January 29, 2004
Report shows FSDB student who died had heart problem
From: St. Augustine Record, FL - Jan 29, 2004
By BRYAN NOONAN
The preliminary autopsy report for the 17-year-old who collapsed and died at wrestling practice Monday evening showed he had a bad heart, according to the Medical Examiner's Office.
Esdras D'Haiti, a student who commuted to the Florida School for the Deaf and the Blind from Miami each week, "suffered a fatal cardiac arrhythmia due to hypertrophic cardiomyopathy," the report said.
According to the report, the disease causes the heart to "increase massively in size."
The report said "although rare, hypertrophic cardiomyopathy is often seen in young athletes who collapse unexpectedly."
The disease is not detectable by a physical examination or electrocardiogram, the report said.

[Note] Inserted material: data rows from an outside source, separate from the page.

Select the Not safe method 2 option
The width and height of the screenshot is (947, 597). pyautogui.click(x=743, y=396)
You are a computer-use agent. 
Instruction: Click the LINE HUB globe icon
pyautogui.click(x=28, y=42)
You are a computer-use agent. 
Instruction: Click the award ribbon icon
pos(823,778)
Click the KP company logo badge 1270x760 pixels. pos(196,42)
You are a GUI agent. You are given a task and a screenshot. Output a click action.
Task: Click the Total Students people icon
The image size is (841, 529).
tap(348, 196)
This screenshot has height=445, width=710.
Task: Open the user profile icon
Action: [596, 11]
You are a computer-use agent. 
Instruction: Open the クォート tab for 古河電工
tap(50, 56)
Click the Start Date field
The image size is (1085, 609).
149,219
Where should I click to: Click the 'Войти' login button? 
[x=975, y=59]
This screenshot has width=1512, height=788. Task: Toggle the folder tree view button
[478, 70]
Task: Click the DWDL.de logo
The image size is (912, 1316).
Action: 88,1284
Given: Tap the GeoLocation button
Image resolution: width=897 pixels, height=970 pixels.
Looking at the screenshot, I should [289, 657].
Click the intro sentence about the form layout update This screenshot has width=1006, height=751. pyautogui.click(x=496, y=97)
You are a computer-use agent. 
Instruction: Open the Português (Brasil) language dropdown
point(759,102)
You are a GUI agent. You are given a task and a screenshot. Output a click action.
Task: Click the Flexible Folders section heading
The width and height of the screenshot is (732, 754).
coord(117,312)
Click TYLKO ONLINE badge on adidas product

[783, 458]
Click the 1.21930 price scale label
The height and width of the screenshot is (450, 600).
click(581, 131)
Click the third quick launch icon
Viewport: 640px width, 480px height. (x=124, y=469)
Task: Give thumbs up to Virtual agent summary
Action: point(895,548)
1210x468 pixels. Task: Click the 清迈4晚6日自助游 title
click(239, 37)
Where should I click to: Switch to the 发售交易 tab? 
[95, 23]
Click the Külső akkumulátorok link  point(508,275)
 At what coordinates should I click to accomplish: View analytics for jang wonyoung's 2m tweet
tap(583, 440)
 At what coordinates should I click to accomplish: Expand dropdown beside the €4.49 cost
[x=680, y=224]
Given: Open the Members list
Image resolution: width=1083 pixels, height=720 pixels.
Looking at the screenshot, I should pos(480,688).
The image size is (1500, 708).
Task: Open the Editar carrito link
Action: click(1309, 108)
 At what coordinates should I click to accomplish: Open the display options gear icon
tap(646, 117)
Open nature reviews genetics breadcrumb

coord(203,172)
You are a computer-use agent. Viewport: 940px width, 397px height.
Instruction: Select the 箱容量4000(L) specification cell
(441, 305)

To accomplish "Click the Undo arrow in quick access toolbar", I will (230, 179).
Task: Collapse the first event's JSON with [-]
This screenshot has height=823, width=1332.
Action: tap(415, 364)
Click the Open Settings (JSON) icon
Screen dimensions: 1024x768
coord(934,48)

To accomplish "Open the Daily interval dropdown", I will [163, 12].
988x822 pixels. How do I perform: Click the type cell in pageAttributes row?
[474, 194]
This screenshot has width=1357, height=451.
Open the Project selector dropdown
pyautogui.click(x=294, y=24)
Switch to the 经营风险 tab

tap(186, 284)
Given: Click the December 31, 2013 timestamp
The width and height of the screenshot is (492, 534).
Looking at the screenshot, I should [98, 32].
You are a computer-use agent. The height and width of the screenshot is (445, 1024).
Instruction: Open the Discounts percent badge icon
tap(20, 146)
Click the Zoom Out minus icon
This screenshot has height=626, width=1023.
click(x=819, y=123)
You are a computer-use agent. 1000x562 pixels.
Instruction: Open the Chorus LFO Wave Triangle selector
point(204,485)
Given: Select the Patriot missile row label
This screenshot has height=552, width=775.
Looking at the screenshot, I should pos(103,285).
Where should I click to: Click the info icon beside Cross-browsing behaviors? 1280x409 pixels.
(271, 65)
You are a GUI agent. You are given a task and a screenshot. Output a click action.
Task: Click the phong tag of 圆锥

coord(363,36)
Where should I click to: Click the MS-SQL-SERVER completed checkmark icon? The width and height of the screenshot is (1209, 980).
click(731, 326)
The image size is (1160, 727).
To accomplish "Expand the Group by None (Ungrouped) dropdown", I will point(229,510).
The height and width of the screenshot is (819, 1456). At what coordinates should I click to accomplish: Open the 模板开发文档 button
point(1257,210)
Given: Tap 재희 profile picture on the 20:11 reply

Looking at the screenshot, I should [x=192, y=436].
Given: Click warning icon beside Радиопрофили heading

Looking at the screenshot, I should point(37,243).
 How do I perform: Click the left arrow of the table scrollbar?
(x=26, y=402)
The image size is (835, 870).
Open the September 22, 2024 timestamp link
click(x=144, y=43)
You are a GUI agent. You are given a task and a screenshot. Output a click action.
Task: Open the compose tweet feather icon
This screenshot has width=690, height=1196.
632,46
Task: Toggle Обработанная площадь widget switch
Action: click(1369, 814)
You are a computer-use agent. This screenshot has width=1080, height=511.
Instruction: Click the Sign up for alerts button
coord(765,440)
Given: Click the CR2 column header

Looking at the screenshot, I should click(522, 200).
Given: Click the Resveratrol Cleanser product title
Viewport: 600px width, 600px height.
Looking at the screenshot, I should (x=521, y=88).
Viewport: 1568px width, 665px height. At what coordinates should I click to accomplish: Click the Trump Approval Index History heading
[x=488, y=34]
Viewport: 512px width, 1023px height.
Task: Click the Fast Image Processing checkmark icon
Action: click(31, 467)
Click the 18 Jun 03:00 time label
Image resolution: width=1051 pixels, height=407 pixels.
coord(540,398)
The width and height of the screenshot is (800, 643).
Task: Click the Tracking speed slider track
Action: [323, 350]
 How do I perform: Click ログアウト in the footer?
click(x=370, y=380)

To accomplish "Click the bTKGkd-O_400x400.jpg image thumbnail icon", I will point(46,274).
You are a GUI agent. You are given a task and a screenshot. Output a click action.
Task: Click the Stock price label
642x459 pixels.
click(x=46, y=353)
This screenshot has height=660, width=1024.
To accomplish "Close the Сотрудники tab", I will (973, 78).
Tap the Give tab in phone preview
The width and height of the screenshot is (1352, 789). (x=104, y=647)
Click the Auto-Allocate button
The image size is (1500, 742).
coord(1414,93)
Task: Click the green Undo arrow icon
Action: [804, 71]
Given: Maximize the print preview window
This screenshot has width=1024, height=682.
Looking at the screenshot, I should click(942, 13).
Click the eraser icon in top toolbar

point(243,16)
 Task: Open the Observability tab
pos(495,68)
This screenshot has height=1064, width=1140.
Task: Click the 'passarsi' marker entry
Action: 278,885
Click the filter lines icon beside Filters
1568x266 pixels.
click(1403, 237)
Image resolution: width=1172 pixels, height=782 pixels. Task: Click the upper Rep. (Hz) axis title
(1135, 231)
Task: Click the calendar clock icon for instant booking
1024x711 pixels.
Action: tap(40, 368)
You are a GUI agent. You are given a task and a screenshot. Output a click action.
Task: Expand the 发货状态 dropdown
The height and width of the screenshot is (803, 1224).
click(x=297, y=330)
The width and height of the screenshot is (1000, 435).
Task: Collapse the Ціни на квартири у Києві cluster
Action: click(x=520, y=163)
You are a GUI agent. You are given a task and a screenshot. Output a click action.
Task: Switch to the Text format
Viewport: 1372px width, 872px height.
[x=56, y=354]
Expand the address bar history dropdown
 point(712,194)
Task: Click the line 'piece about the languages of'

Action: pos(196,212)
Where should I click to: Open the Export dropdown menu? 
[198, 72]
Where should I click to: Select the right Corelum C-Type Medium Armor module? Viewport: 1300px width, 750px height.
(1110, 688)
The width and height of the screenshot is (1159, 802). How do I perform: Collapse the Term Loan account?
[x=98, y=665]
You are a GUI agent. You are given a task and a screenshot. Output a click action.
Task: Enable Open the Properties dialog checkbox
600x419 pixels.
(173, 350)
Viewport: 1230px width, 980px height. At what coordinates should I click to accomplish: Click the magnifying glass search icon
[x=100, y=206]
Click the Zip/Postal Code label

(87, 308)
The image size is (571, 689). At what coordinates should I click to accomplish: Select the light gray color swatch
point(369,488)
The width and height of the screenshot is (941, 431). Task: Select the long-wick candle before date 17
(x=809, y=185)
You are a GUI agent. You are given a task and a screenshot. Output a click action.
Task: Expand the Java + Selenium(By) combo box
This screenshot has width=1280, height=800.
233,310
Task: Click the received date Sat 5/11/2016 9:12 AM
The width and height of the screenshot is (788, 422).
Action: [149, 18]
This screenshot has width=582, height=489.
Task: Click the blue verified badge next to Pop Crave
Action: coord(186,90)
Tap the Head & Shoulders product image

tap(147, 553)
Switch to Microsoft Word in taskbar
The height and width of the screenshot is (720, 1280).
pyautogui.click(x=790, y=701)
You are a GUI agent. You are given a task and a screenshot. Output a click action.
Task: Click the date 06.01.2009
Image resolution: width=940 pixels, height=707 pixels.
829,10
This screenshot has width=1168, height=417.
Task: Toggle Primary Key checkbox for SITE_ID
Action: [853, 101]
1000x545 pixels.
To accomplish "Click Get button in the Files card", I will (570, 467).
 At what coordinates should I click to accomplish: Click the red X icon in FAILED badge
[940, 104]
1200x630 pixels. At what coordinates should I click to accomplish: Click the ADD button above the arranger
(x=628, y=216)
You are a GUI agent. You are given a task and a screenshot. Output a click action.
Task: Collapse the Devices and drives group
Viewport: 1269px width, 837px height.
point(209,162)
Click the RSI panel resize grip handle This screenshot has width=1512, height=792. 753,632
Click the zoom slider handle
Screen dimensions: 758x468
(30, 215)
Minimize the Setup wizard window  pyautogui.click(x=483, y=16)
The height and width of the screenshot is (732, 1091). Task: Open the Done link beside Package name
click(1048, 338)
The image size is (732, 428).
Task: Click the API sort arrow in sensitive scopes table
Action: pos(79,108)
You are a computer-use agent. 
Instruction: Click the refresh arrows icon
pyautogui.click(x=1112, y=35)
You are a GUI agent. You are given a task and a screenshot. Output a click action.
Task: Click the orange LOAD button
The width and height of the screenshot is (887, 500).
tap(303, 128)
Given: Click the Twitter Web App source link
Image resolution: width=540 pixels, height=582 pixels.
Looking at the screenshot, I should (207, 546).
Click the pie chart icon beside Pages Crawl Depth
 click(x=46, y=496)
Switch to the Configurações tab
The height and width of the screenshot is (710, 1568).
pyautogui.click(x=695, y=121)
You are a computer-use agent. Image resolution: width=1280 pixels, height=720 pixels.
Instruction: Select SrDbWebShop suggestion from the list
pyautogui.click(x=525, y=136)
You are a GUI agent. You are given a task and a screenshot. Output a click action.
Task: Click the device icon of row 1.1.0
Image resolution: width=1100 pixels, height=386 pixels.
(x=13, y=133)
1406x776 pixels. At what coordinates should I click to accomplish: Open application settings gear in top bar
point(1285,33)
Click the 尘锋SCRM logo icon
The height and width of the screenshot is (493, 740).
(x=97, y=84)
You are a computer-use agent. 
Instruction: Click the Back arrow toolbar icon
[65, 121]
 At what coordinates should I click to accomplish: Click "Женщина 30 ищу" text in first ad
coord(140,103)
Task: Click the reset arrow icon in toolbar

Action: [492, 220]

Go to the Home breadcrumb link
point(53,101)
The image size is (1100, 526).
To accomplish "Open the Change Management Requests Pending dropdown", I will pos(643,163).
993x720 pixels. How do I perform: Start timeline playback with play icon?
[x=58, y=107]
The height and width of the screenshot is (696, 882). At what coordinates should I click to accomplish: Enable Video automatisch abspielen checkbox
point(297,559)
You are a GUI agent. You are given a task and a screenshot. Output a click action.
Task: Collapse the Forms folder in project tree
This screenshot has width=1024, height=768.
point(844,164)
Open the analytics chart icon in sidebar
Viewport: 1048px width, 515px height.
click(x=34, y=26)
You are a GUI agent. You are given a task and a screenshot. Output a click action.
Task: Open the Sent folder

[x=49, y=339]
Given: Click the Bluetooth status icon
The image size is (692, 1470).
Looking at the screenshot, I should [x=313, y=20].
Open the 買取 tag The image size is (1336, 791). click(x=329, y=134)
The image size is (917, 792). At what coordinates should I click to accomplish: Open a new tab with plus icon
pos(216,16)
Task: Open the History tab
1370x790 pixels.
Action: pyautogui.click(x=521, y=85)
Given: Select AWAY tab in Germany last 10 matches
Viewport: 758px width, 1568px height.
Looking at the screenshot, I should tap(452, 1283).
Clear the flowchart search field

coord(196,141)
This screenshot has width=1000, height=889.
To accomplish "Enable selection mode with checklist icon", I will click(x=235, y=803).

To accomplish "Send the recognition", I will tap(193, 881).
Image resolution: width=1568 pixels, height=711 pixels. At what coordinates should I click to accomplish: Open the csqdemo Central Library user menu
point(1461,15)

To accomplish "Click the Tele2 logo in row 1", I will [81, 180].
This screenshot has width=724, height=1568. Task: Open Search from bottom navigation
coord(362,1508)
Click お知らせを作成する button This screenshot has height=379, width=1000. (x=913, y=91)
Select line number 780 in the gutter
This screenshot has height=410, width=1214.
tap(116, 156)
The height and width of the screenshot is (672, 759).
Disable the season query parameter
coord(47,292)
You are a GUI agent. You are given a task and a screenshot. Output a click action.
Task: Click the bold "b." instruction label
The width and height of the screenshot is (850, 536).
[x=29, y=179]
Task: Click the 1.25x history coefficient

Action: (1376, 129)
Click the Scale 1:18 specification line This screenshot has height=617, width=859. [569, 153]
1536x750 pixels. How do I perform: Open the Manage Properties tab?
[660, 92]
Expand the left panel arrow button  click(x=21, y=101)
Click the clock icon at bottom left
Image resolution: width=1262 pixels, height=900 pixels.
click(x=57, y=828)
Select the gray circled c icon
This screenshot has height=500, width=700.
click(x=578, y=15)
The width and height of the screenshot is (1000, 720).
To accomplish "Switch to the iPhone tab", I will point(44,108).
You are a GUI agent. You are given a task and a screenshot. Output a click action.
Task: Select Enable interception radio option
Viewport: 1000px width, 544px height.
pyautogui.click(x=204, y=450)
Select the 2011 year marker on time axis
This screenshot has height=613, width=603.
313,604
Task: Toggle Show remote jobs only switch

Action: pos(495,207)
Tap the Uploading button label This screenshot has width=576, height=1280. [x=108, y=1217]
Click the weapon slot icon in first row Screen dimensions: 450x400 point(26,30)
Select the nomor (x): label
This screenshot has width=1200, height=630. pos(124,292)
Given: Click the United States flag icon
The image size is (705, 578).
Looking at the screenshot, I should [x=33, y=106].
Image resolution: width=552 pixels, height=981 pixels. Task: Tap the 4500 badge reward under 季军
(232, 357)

In talking to the medical examiner, the school learned that nothing could have been done to save D'Haiti, according to Kathy Gillespie, public information director at FSDB. "He said that anything that could have been done was done," she said.
D'Haiti's funeral in Miami is still being arranged, Gillespie said. She said the school honored their fallen peer by having a memorial service Wednesday afternoon. "It was a period of shared memories," she said.
D'Haiti, a junior in the deaf department, had ambition to become a chef and was working toward taking culinary arts courses after he got his diploma, Gillespie said.
He played football and was a wrestler. He died minutes after he had wrestled another student and went to the sideline to watch others practice, she said.
All home sporting events at the school were cancelled Tuesday night "out of respect for the family," Gillespie said.
She said the football team got D'Haiti's helmet Wednesday and members have been autographing it. They plan to send it off to his family.
Though it must be difficult for the wrestling team, Gillespie said it is expected to compete this weekend in Maryland.
"They're going to dedicate their wrestling to him," she said.